The causative agent, peste des petits ruminants virus (PPRV) is classified as a member of the genus Morbillivirus, Family Paramyxoviridae under the order Mononegavirales [4]. The other members of this genus include rinderpest virus (RPV), measles virus (MV), canine distemper virus (CDV), phocine distemper virus (PDV), dolphin morbillivirus (DMV) and porpoise morbillivirus (PMV) [5, 6]. The genome of morbilliviruses is a single stranded-RNA, ~16 kb long with negative polarity [7]. It is divided into six transcriptional units encoding two non-structural proteins (V, C) and six structural proteins: the surface glycoproteins (F and H), the matrix protein (M), the nucleoprotein (N), the phosphoprotein (P) which forms the polymerase complex in association with the large protein (L) [8, 9]. Presently, the genome sequences of most of the morbilliviruses are known; however, in the case of PPRV the nucleotide sequence of only the African vaccine virus Nigeria75/1 is nearly completed [1, 6, 8, 10, 11].
Based on the molecular epidemiological studies PPRV isolates have been classified in to four lineages (Lineage 1, 2, 3 & 4). Of which lineages 1, 2 & 3 is found in Africa and the lineage 4 is exclusively reported to occur in the Middle East, Arabia-and Indian sub-continent. The vaccine virus Nigeria75/1 (named here as PPRV-N) belongs to lineage 1 [12, 13]. The “PPRV Sungri/96” (named here as PPRV-S) virus used in the present study belongs to lineage 4 [12] and has been extensively characterized using a panel of monoclonal antibodies directed against different proteins [14] and thermostability [15]. Recently, a homologous live-attenuated vaccine has been developed at Indian Veterinary Research Institute (IVRI) using PPRV Sungri/96, which has been used in the field for vaccination of sheep and goats in India [I5].

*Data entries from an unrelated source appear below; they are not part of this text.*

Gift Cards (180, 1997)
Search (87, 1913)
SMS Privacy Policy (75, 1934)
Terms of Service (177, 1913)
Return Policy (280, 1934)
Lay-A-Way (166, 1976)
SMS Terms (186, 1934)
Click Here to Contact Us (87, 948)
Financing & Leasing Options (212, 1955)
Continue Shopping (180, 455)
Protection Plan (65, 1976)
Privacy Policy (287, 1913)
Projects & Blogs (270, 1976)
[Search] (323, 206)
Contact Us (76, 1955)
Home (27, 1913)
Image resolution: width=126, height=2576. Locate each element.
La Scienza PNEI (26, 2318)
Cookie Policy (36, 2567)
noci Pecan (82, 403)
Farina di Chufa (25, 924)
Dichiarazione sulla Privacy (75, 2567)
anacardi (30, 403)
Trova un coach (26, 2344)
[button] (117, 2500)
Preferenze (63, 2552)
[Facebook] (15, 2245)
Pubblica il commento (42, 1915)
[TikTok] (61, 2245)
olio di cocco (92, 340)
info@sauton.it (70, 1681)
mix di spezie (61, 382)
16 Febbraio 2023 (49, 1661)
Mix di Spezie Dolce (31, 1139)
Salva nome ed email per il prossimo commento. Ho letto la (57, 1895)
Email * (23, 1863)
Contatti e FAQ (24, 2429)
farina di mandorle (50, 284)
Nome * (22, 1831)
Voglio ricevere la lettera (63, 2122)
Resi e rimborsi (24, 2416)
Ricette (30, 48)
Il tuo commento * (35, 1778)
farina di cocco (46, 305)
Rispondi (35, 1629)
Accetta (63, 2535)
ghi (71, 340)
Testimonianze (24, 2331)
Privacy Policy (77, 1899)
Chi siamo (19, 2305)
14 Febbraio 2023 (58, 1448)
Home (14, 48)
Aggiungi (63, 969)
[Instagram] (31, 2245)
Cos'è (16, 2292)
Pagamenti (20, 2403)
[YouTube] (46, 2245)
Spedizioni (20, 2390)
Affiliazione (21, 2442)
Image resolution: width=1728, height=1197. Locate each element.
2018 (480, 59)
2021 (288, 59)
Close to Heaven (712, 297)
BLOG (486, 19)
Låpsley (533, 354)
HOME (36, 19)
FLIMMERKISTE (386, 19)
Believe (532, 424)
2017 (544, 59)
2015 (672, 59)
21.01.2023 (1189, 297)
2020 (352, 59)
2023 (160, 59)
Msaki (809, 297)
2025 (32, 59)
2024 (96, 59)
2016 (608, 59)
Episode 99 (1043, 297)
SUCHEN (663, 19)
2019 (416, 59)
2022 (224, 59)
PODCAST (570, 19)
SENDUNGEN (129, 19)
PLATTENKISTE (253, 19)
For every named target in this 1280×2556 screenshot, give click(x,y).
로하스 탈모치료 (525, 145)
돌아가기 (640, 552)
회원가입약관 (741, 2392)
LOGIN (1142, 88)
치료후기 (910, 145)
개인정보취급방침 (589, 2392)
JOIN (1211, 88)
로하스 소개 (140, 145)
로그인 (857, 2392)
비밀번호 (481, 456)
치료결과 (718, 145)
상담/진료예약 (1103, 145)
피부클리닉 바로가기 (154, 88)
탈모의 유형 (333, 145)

Since not much work has been done to understand the genetic makeup of a lineage 4 virus, our lab is engaged in completing the genome sequencing of the vaccine virus PPRV-S. In this context here we report the fusion and haemagglutinin gene sequence of PPRV-S and its comparative analysis with other morbilliviruses including the lineage 1 PPR vaccine virus PPRV-N of African origin. The vaccine developed at IVRI is likely to be used extensively in field conditions in India and other Asian countries. Genetic characterization may help in better understanding of the vaccine virus and also to assess a vaccine-related outbreak.
Materials and methods
Cells and virus
Vero cells at passage level of 131 were used for propagation of the vaccine seed virus developed at Rinderpest Laboratory; IVRI-Mukteswar campus using an indigenous isolate of PPR virus (“PPR Sungri/96”). The vaccine virus was propagated as described previously [15] and aliquots of 250 μl were stored at −80°C until use.
RNA extraction, cDNA synthesis and PCR
Total RNA was extracted by the acid–guanidium-thiocyanate–phenol–chloroform method essentially as described earlier [12, 16]. The oligonucleotides used in RT-PCR to generate overlapping fragments covering the entire Fusion and Haemagglutinin protein genes are shown in Table 1 and were designed from the PPRV Nigeria75/1 sequences available in the GenBank database (Accession Numbers: Z47977, Z81358, Z37017) using the software DNASIS version 2.6 (Hitachi, Japan) and were obtained from M/S Metabion GmbH, Germany. Reverse transcription was performed on 1–5 μg of total RNA using MMLV reverse transcriptase and random hexamers (75 μg) at 37°C for 1 h and subsequent PCR amplification was carried out using 5 μl of the RT product. The PCR cycling conditions were as described previously [13, 16]. The cDNAs were subjected to a 30-cycle amplification (denaturation at 95°C, annealing for 1 min at 50°C and primer extension for 2 min at 72°C) using 10 pmol of each primer.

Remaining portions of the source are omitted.